Quelques jours plus tard, le quotidien fouriériste reproduit un article paru le 25 novembre précédent dans un journal écossais, le Renfrewshire Advertiser ; d’après cet article, Buckingham s’est exprimé « devant un nombreux auditoire composé de l’élite de la société » de Greenock ; son exposé s’est déroulé en trois séances : la première, à propos des Etats-Unis, « a fait connaître les immenses ressources de ce pays et l’avenir qui lui est réservé » ; la seconde « a été consacrée à la question des colonies anglaises, à l’émigration et à la colonisation » ; dans la troisième, « l’orateur a parlé des révolutions dont l’Europe est en ce moment le théâtre, et a indiqué les moyens qui, dans sa pensée, peuvent seuls les apaiser ou prévenir le retour ». C’est à cette question qu’est consacré l’essentiel de l’article du Renfrewshire Advertiser :

Cette dernière séance a fourni à M. Buckingham l’occasion d’exposer des idées nouvelles qui ont été accueillies avec beaucoup de sympathie par l’auditoire ; nous regrettons que le défaut d’espace nous empêche de donner un compte rendu complet de l’exposé ; nous devons nous borner à en signaler les traits principaux. Les récents voyages de M. Buckingham, dans les divers pays où ont éclaté les révolutions, ses relations avec les hommes les plus considérables de ces pays donnaient un vif intérêt à cette troisième séance [3].
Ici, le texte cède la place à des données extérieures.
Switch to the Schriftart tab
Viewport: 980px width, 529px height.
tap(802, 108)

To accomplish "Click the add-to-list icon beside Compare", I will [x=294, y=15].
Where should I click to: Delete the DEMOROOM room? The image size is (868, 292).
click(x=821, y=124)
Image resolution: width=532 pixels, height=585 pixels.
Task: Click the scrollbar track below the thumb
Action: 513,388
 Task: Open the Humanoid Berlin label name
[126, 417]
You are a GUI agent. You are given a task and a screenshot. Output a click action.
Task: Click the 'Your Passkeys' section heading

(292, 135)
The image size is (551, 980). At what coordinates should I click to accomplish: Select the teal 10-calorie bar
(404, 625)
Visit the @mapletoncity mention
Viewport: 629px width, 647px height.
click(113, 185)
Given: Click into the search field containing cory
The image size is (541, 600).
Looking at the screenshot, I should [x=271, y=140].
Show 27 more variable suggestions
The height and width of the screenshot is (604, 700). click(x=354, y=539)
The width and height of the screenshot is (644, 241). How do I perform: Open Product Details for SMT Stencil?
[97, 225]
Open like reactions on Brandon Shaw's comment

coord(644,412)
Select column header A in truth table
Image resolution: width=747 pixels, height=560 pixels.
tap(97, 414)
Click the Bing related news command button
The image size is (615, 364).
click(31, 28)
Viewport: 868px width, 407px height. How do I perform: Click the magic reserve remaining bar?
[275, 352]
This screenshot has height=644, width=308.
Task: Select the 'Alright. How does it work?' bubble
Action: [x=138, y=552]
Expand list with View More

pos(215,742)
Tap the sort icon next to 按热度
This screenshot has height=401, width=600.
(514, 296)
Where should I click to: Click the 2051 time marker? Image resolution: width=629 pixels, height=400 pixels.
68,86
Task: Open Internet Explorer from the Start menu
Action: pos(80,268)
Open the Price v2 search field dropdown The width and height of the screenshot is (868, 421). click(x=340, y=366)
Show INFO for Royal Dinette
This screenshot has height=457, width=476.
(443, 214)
Buckingham présente tout d’abord son analyse de la révolution de février 1848 ; en Grande-Bretagne, dit-il, on y voit une révolution de « caractère purement politique », alors qu’elle résulte d’abord du mécontentement social et de la misère dans laquelle vivent les travailleurs. Aussi, le changement de régime et l’adoption d’une nouvelle Constitution ne peuvent garantir le rétablissement de la stabilité. D’ailleurs, de façon générale, en France et en Europe, les gouvernements

ne jouiront de la tranquillité que lorsque les classes laborieuses seront assurées d’avoir constamment du travail et qu’elles seront rémunérées pour ce travail, non seulement de manière à être au-dessus du besoin, mais encore de manière à avoir une certaine part dans les jouissances de la vie.

Buckingham examine ensuite les projets « élaborés par des hommes d’intelligence et de cœur » pour venir à bout des problèmes sociaux, deux théories retenant particulièrement son attention parce qu’elles « ont obtenu le plus grand nombre de partisans » : celle de Louis Blanc, « qui a pour principe l’égale répartition des bénéfices entre tous les membres de la communauté », et celle de Fourier

appelant les capitalistes, les travailleurs et les hommes de talent à former une association dans la commune pour mener de front le travail agricole et le travail industriel sur une grande échelle, afin de réaliser l’économie et l’abondance dans la production et à distribuer les produits du travail, non par portions égales, comme le veulent les communistes, mais proportionnellement au capital, au travail et au talent employés à la production par chacun des associés.

Puis, toujours selon l’organe écossais :

M. Buckingham a exposé ensuite les principes généreux de la théorie de Fourier, et est entré même dans un très grand nombre de détails. Il a déclaré que cette théorie de l’organisation du travail a, sur les autres, une grande supériorité. Elle reconnaît le divin caractère de la doctrine chrétienne ; elle fait de la vertu et de la moralité individuelle la seule et solide base du bonheur ; elle détruit toute tentation au mal par le principe qu’il vaut mieux prévenir que réprimer ; elle provoque au bien par les plus puissants motifs, par la récompense et les distinctions proportionnelles au travail et au mérite, et toutes ses maximes sont en harmonie avec la moralité chrétienne. M. Buckingham a dit que la seule chose nécessaire, pour que cette belle théorie fût promptement adoptée en Angleterre aussi bien qu’en France, était de dissiper l’ignorance, la fausse conception et les préjugés qui la faisaient méconnaître, et qu’il suffisait de l’exposer clairement et de la manière la plus large pour qu’elle fût bientôt acceptée. Quant à lui, il considérait de son devoir, autant que ses faibles moyens le lui permettaient, de ne perdre aucune occasion de mettre en lumière la vérité, la moralité de cette théorie, et son efficacité pour faire disparaître, de concert avec la religion, les crimes, les vices et la misère qui affligent tous les pays de la terre.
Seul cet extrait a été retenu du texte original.